Merci de consacrer le temps d’une interview à la SFES dans un agenda bien chargé. Notre rencontre porte sur ton dernier livre « La médecine sans médecin ? Le numérique au service du malade »… Mais le sous-titre n’est-il pas le vrai titre ?

Le sous titre est bien le vrai titre qui signifie un repositionnement du médecin sur le cœur de son métier ; le conseil éclairé, et la prise en charge globale du malade, bien au delà de seuls gestes techniques qui seront de plus en plus délégués sous l’effet facilitateur des nouveaux outils informatiques.

Autre thème central, « Le médecin rare » : et nous sommes tous d’accord, il faut inciter au développement des initiatives de proximité. Mais le « business model » dont tu rappelles la nécessité impose l’implication des professionnels eux-mêmes. Arrivera-t-on rapidement au parc de cinq à six mille maisons de santé en France ?

Les maisons de santé sont le lieu même de l’action médicale de proximité partagée. Il s’en crée presque tous les jours. Avec la nouvelle génération de médecins connectés le mouvement s’accélère. Je suis confiant.

Innover sans cesse. Quels rouages fonctionnent aujourd’hui, lesquels sont grippés ?

Il ne s’agit pas d’innover sans cesse mais d’optimiser nos résultats, tant quantitativement que qualitativement. Certaines soi-disant innovations font flop. Pour me faire comprendre, je dirais qu’une tradition est finalement une innovation réussie. Ne tombons pas dans un délire pseudo inventif parfois coûteux et généralement peu efficace. Le temps lamine les fausses inventions et consacre les bonnes idées.

J’aime ta formule « ne subissons pas l’avenir, modelons-le en l’anticipant sans cesse ». Mais quels passéismes se conjuguent, qui sont les complices d’un statu quo pénalisant ?

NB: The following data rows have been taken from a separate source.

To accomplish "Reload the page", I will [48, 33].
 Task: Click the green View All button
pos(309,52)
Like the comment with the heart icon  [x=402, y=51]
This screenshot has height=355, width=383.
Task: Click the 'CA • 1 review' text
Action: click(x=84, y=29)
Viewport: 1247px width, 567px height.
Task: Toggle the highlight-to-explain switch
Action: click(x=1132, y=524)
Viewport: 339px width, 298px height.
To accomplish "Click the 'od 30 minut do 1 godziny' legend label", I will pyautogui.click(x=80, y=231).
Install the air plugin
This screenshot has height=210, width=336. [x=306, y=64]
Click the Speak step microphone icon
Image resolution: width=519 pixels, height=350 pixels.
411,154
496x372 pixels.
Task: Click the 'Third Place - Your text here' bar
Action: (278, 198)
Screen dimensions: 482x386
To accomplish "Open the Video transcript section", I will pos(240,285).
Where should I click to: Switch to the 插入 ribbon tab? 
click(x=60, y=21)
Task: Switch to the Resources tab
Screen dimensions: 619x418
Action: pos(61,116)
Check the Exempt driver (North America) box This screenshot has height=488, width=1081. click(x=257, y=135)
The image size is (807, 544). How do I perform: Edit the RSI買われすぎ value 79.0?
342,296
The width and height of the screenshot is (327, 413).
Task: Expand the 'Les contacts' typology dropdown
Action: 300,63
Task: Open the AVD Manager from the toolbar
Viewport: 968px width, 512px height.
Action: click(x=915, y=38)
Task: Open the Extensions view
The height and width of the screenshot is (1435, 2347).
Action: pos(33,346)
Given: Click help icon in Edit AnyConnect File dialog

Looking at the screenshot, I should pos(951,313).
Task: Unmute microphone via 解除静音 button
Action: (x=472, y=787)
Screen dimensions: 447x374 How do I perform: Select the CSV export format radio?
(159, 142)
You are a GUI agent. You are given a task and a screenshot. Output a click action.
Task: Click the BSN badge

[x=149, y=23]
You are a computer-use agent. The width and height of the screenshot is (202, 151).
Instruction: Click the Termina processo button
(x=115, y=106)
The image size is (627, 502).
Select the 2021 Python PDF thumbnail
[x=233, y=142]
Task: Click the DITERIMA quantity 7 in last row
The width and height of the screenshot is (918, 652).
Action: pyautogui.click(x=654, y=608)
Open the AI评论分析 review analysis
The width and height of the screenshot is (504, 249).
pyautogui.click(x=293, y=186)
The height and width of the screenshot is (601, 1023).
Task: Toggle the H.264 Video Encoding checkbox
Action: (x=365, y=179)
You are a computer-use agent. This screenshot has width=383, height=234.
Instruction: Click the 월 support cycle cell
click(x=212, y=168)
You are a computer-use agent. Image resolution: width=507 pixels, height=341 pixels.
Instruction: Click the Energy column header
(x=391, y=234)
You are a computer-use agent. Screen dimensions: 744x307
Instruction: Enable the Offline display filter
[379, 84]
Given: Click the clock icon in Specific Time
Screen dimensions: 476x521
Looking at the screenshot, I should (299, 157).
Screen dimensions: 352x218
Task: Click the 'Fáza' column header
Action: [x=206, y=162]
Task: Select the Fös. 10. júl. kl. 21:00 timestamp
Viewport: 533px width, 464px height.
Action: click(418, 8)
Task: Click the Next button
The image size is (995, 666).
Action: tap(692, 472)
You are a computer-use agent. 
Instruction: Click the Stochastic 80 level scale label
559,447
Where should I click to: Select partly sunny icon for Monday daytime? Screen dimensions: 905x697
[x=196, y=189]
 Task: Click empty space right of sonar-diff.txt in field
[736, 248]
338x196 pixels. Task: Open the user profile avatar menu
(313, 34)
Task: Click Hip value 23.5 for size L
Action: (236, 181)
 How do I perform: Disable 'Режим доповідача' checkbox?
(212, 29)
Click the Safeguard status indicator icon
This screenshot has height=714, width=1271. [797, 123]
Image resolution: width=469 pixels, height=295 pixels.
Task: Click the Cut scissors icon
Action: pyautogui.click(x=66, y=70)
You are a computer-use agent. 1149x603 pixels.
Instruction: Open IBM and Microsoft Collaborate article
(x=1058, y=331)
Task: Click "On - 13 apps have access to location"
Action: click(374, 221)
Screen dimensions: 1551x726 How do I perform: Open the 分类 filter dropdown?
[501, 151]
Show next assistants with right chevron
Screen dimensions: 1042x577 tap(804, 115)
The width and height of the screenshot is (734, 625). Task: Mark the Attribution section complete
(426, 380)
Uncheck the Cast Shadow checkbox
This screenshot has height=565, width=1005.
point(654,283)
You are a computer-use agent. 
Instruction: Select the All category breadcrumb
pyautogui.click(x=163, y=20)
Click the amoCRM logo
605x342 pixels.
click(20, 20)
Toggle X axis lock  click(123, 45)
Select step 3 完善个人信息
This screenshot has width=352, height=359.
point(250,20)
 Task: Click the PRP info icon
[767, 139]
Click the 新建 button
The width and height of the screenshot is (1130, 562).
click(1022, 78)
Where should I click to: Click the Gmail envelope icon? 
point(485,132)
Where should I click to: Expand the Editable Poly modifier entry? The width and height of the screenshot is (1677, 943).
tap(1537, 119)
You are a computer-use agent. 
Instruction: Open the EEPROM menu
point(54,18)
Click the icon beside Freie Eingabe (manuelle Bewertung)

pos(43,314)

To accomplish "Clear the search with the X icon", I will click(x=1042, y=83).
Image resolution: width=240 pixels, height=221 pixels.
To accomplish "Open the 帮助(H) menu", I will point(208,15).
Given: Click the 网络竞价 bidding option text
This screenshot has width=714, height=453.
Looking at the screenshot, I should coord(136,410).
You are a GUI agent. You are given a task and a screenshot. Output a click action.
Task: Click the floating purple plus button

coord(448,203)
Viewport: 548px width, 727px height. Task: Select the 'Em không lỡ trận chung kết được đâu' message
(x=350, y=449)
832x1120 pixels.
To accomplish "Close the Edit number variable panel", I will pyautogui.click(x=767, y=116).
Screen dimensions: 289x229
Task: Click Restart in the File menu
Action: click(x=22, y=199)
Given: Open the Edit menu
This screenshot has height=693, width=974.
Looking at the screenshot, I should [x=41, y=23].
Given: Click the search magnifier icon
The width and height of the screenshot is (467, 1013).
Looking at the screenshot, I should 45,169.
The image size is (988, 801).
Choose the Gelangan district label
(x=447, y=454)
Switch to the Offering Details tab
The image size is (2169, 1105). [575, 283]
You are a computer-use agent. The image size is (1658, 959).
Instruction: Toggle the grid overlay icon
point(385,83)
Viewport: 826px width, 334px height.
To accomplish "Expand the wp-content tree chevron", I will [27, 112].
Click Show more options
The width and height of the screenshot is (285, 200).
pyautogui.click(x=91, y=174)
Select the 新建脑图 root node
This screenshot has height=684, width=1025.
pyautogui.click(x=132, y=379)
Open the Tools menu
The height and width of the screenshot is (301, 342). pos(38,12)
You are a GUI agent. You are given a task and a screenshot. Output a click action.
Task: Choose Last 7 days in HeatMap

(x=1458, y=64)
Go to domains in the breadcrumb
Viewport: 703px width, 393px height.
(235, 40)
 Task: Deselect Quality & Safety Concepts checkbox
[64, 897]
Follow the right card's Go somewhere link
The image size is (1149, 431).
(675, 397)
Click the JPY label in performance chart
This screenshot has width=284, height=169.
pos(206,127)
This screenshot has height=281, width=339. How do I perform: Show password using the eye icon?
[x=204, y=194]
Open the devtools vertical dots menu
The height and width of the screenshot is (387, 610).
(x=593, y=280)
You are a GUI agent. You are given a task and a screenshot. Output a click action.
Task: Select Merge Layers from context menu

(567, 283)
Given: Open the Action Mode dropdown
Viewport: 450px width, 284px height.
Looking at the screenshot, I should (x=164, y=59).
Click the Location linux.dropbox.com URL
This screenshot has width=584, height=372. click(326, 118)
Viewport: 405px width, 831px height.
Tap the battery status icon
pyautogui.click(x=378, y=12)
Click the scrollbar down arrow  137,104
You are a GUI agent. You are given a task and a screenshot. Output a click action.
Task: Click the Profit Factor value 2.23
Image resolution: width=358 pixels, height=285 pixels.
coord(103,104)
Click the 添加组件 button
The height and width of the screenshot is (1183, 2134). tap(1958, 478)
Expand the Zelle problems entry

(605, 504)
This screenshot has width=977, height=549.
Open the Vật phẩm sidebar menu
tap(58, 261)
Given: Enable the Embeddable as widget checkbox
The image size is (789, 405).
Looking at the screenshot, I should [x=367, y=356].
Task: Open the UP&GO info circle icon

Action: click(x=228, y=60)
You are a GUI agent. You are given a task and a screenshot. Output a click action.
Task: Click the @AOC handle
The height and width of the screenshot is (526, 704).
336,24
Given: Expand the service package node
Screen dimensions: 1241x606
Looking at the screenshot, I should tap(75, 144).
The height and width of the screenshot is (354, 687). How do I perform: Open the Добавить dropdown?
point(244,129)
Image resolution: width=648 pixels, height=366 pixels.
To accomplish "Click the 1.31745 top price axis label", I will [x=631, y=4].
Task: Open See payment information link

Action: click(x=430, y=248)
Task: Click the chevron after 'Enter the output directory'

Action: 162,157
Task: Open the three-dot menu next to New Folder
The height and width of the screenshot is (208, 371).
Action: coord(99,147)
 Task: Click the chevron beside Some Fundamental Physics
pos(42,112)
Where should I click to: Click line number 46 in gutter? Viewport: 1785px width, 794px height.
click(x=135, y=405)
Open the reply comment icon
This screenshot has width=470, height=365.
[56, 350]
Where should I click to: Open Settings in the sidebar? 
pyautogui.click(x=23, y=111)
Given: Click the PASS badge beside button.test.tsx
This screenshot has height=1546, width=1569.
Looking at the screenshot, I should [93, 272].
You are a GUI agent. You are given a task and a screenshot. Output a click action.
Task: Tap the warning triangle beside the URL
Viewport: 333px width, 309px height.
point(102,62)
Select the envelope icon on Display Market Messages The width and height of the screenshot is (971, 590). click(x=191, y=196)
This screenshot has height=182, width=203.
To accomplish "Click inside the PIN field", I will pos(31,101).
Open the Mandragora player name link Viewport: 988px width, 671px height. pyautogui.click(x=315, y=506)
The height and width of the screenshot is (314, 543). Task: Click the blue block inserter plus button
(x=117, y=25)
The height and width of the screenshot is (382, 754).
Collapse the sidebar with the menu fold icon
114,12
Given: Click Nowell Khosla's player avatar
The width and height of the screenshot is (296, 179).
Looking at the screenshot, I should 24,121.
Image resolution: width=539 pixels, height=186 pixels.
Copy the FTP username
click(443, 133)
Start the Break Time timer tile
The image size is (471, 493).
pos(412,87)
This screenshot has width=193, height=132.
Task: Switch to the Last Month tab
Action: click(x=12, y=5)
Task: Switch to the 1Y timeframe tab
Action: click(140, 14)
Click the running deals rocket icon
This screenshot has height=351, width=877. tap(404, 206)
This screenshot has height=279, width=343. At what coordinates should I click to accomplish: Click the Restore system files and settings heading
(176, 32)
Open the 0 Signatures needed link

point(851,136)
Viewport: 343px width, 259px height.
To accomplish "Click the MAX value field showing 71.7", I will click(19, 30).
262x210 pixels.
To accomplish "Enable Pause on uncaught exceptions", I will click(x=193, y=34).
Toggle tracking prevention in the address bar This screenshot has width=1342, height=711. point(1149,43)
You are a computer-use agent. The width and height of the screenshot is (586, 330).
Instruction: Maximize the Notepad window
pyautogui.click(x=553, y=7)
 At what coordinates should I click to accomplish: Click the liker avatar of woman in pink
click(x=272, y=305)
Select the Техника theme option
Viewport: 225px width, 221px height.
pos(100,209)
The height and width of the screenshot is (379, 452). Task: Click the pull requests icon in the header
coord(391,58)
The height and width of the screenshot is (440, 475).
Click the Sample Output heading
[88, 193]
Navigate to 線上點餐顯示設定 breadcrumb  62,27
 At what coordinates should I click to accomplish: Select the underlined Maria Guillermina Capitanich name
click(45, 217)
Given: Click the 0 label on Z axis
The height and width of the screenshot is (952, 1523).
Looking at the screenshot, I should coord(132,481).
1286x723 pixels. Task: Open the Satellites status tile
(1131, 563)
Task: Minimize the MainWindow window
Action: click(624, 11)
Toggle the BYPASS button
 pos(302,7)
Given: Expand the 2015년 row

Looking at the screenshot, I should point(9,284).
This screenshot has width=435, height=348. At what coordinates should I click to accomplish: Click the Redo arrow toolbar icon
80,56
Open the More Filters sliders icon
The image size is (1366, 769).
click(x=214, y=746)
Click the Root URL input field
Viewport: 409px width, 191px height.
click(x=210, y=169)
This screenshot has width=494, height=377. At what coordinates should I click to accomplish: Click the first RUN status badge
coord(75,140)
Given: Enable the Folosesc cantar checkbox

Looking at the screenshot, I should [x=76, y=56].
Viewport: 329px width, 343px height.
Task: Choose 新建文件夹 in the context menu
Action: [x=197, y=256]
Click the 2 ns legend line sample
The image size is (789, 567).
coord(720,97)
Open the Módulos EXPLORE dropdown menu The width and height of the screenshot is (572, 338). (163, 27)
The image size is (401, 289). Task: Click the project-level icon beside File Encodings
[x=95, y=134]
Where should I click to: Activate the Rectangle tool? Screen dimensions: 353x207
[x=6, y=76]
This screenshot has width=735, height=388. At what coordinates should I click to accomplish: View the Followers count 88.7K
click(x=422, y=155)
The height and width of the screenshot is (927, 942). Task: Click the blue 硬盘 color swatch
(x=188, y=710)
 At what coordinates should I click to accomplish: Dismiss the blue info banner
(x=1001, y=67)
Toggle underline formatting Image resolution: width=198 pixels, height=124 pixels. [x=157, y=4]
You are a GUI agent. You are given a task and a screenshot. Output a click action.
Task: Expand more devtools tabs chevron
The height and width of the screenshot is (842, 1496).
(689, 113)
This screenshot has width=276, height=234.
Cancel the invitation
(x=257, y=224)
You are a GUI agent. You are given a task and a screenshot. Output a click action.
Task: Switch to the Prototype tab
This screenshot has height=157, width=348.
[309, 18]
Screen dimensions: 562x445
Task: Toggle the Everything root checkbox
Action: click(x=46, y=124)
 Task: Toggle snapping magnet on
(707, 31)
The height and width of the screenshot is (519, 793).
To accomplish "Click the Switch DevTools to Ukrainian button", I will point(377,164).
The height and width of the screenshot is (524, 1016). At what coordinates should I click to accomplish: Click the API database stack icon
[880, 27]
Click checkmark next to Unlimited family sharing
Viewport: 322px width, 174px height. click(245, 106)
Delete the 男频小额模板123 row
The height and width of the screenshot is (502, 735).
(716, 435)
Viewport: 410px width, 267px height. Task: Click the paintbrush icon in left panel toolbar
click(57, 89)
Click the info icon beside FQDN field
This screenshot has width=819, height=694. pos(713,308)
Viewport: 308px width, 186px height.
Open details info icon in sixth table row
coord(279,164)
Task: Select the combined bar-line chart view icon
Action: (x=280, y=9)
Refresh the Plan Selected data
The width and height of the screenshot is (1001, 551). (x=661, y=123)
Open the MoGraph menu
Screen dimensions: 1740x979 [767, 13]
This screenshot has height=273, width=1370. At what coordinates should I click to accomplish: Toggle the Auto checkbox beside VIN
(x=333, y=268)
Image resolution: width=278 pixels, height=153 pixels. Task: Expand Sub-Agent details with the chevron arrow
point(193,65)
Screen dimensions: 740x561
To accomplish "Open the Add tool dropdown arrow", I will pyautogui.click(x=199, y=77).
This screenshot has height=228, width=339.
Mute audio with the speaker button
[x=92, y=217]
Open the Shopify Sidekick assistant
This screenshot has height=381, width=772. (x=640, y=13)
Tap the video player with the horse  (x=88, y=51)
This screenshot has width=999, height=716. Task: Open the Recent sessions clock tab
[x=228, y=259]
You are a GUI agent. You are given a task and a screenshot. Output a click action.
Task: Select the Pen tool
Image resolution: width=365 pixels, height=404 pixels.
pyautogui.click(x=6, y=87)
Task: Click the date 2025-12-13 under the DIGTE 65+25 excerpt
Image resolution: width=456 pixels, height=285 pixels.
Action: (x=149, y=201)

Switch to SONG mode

L’innovation fait peur car elle pointe du doigt les habitudes et les rentes de situation… Il faut donc prévoir en même temps que l’irruption de la nouveauté, un accompagnement des hommes en leur montrant d’abord les bénéfices potentiels pour eux-mêmes. La vraie question n’en reste pas moins que les nouvelles technologies détruisent plus d‘empois qu’elles n’en crée et ce phénomène va empirer. Nous devons donc, des maintenant, réfléchir à de nouveaux modes de financement des hommes. Le système du salariat est en partie mort. Un revenu universel de base est à étudier. Heureusement en matière de santé nous aurons besoins des deux catégories qui souffriront le moins des ruptures innovantes : les personnes très qualifiées et les personnes peu qualifiées, mais capables de créer le lien humain nécessaire dans un environnement de plus en plus automatisé. Ce sont les métiers intermédiaires qui vont disparaitre.

L’hôpital High Tech connecté, source d’économie globale de la performance en santé. Que penser des deux plans cumulés, Hôpital 2007 puis Hôpital 2012, qui aboutissent à 27 milliards d’investissements, si l’on pense que la technologie médicale, l’ambulatoire et le travail en réseau vont diminuer drastiquement les durées de séjour et donc le recours à l’hospitalisation ? Etait-ce un investissement trop tardif dans un modèle hospitalo-centré ou est-ce trop précoce pour une réelle structure en réseau ?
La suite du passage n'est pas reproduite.